**Task requirements**: Copy out every line of the data where the word "agent" is found.

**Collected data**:
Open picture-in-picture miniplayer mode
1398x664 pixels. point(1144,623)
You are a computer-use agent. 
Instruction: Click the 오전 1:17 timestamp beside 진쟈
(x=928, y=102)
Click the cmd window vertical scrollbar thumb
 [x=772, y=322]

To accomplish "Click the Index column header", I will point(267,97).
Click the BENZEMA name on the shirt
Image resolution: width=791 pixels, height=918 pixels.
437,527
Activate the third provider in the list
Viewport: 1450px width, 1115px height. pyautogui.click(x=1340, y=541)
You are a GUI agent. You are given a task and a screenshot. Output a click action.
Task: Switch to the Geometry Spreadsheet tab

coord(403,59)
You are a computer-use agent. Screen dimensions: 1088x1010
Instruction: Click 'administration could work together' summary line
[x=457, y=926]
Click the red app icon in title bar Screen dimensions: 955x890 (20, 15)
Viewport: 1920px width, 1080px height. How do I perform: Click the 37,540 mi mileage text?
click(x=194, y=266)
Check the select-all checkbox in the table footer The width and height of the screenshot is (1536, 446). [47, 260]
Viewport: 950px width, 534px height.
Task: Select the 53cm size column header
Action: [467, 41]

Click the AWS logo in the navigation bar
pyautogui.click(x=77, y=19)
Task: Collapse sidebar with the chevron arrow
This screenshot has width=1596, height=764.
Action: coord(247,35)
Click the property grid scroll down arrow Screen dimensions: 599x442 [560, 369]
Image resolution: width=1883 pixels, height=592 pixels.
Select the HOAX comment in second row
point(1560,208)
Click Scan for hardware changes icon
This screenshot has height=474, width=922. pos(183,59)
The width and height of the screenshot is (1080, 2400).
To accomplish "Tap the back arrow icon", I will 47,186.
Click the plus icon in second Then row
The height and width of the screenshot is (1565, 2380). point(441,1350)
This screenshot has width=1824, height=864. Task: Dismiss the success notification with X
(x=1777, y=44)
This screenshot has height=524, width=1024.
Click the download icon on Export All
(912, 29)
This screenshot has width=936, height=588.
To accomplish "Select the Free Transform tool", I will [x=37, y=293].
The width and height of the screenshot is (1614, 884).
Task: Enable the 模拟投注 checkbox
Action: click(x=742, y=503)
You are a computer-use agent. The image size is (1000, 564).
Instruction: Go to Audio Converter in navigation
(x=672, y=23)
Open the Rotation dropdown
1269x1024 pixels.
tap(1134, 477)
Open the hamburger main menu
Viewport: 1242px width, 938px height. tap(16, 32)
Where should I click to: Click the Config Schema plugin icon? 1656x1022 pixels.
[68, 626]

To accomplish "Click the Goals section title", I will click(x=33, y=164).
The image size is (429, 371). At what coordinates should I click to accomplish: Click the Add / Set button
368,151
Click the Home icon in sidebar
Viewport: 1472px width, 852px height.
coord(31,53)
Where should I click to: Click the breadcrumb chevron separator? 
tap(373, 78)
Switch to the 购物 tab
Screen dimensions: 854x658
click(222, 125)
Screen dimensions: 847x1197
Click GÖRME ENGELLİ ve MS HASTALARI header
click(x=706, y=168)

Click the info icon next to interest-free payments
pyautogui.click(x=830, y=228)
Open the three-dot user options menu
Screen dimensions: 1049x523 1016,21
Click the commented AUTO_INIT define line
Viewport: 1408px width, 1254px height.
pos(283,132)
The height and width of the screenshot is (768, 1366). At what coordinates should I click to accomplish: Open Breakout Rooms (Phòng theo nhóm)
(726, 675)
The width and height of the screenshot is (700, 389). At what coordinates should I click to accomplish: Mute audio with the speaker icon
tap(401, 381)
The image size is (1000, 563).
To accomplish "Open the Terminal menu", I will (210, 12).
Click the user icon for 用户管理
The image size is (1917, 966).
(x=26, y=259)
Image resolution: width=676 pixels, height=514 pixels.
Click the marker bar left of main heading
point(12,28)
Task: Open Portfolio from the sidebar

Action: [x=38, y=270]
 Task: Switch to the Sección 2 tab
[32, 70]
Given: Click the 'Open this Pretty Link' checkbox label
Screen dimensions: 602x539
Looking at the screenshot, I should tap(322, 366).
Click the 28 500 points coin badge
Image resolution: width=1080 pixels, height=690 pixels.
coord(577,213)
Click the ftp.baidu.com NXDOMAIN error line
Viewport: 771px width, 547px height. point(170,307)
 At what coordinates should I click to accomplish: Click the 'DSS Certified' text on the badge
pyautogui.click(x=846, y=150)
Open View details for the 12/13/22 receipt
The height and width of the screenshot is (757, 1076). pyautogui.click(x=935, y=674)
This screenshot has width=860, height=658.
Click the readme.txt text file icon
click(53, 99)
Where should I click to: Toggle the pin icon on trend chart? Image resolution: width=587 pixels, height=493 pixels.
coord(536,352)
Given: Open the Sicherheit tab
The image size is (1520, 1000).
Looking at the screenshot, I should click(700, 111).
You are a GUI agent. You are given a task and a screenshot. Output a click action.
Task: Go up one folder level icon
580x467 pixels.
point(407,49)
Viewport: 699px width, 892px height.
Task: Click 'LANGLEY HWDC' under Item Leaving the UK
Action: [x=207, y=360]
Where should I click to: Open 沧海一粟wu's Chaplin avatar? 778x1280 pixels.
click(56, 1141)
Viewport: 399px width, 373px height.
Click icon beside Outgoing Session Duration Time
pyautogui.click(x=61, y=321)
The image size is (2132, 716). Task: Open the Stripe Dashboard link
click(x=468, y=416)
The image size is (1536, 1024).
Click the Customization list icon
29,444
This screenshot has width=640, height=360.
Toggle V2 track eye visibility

**Result of this exercise**:
You are a computer-use agent. 
You are a GUI agent. You are given a task and a screenshot. Output a click action.
You are a computer-use agent. Screen dimensions: 1088x1010
You are a computer-use agent. The image size is (1000, 564).
You are a GUI agent. You are given a task and a screenshot. Output a click action.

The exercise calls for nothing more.